### Task prompt:
Quote the article on the carbon tax and the trucking industry word for word, from "Carbon Tax and" to "1 July 2014.".

### Excerpt to read:

--------------------

7 Oct

Carbon Tax and the Trucking Industry, Further Developments

In a recent Liberal Party Press Release, Nationals leader Warren Truss states that more than 100,000 businesses using diesel or petrol will feel the force of the carbon tax.

47,000 trucking businesses and 60,000 other businesses that rely on fuel and the bus industry will have to pay under the new tax regime, he says. This is a drastically different figure from the “500 polluters,” the Gillard Government claimed would be affected.

Under the carbon tax, the fuel tax credits scheme for heavy vehicles will be reduced by almost 7 cents per litre from 1 July 2014.

“But the planned changes to the fuel tax credits system will impose an effective carbon price on every one of Australia’s 47,000 trucking businesses.

Mr Truss said the Minerals Council of Australia’s submission showed that the carbon price on fuel would apply to more than 60,000 businesses from 1 July 2012, among them tens of thousands of small businesses, covering 22,500 in construction; 5,350 in manufacturing; 5,305 businesses in retail and wholesale trades; thousands of tourism operators, including accommodation and food service businesses; 1,500 mining operations; several hospitals and large healthcare providers; and 775 education and training sector bodies.

 “When factored into a five-year rolling plan for State Governments this is an added increase in operating costs of bus public transport of more than $200 million, which will need to be recouped from users or made budget neutral through reduced spending on new and more vehicles in the fleet and worse still a reduction to existing services and no new services,” the Bus Industry Confederation said in its submission.

--------------------

### Listed records:

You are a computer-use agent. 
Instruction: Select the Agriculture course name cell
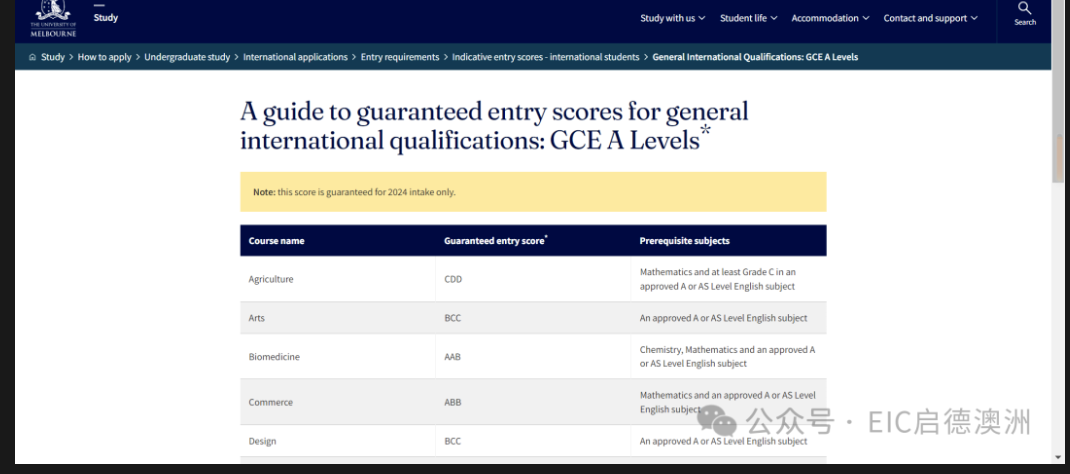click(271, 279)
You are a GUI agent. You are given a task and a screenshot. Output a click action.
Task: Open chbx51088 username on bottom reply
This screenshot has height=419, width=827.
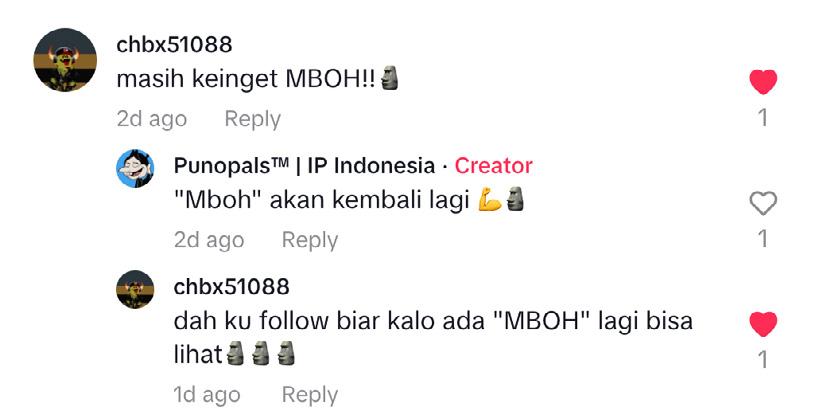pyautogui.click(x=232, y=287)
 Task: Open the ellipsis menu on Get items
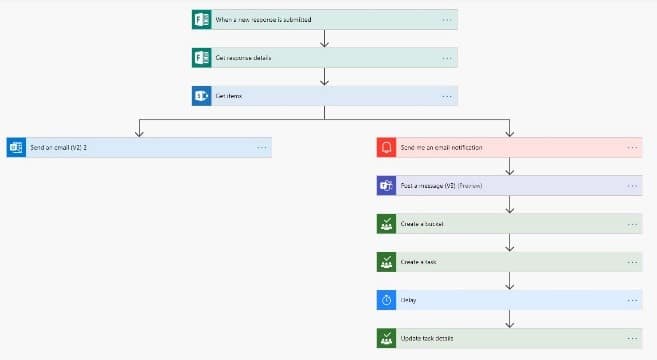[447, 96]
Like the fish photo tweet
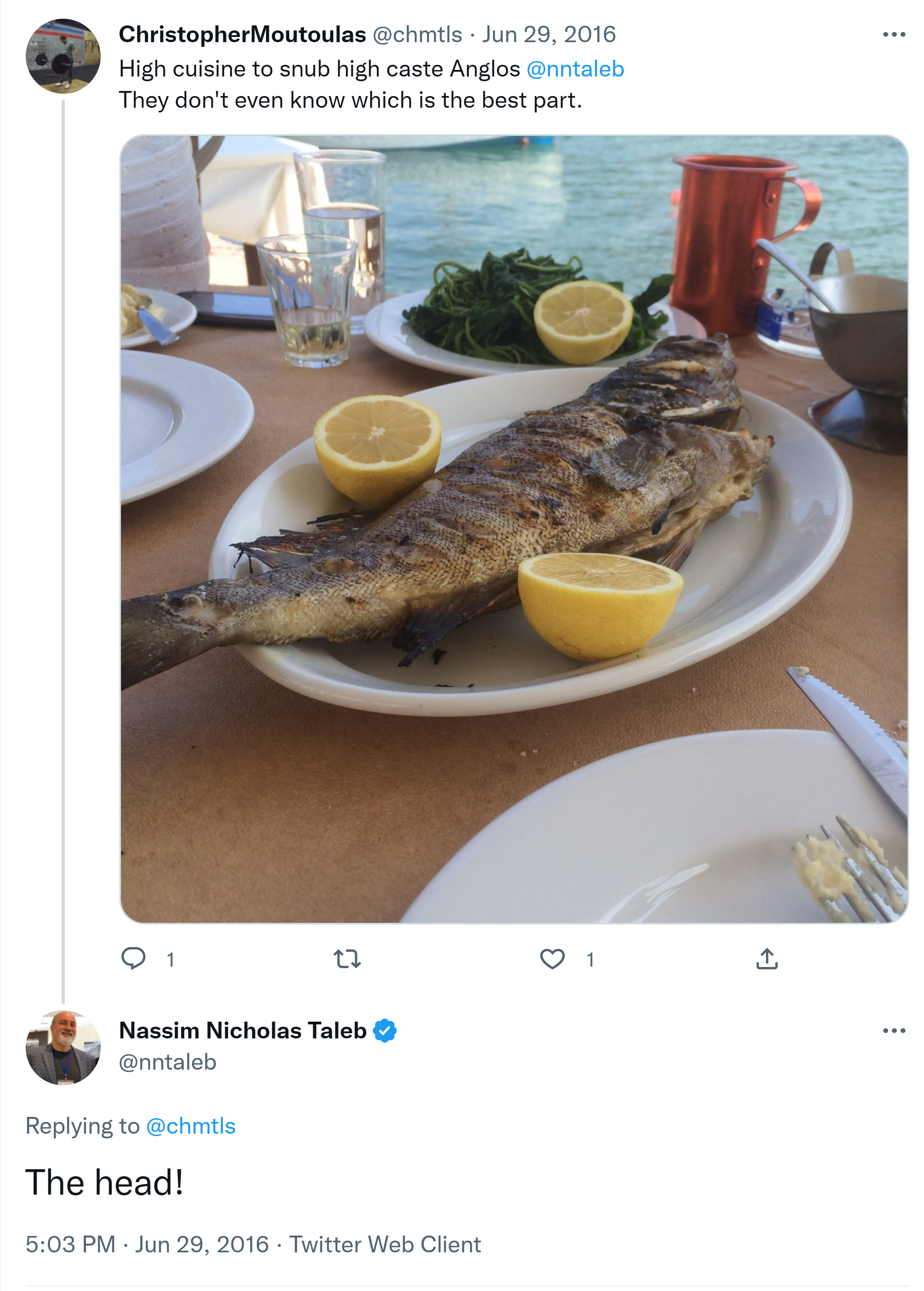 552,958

--------------------

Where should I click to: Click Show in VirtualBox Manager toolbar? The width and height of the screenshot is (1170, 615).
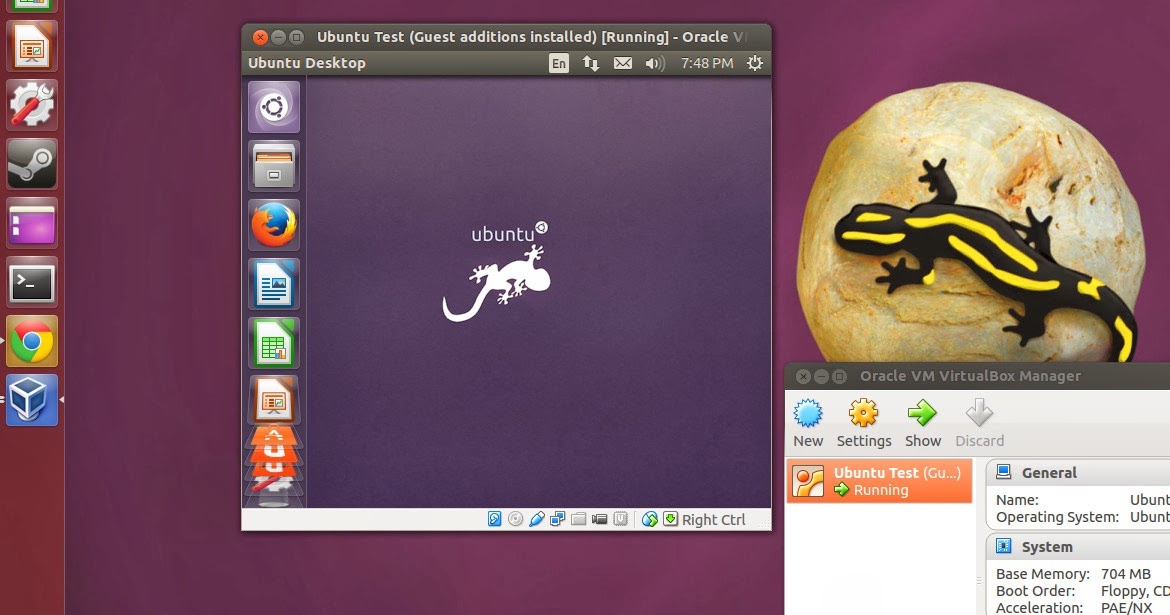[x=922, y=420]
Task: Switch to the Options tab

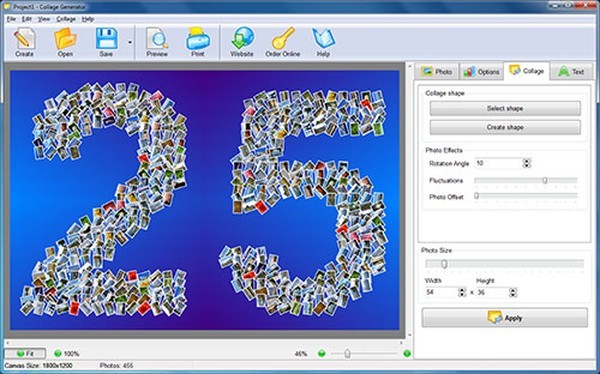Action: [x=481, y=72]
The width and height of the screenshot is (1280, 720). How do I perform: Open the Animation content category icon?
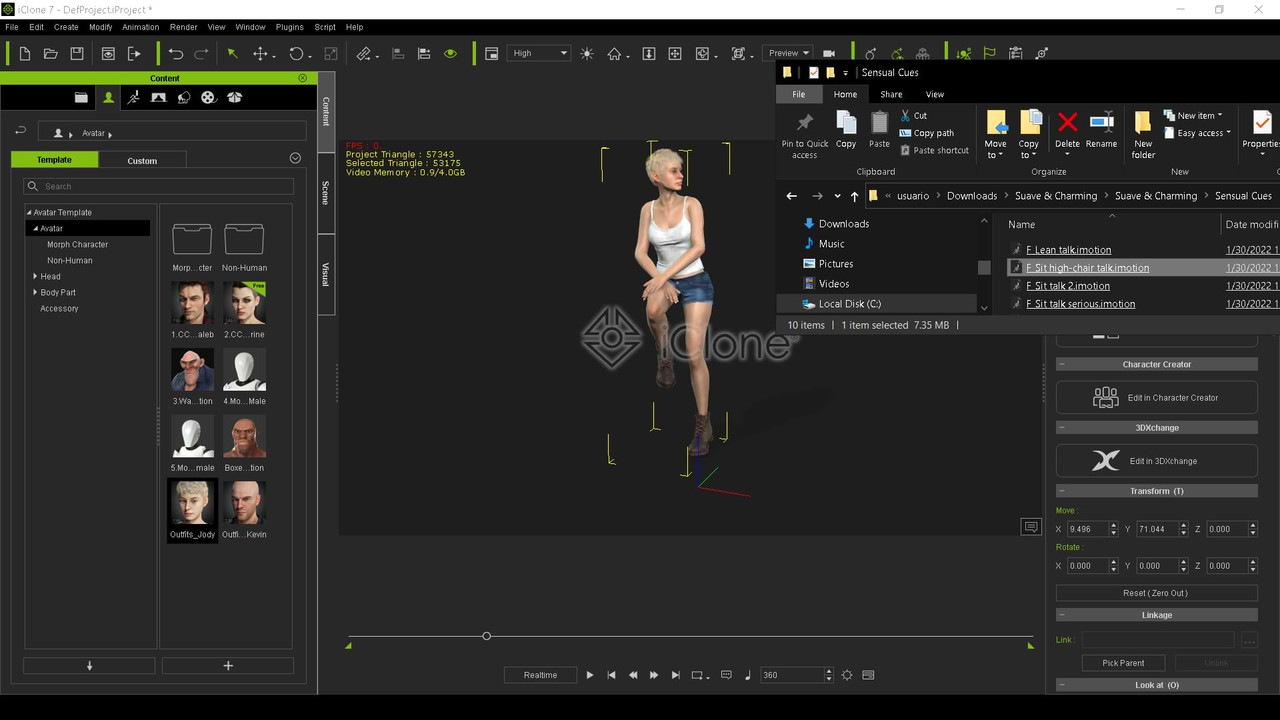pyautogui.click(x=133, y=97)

--------------------

### Answer space:
Carbon Tax and the Trucking Industry, Further Developments

In a recent Liberal Party Press Release, Nationals leader Warren Truss states that more than 100,000 businesses using diesel or petrol will feel the force of the carbon tax.

47,000 trucking businesses and 60,000 other businesses that rely on fuel and the bus industry will have to pay under the new tax regime, he says. This is a drastically different figure from the “500 polluters,” the Gillard Government claimed would be affected.

Under the carbon tax, the fuel tax credits scheme for heavy vehicles will be reduced by almost 7 cents per litre from 1 July 2014.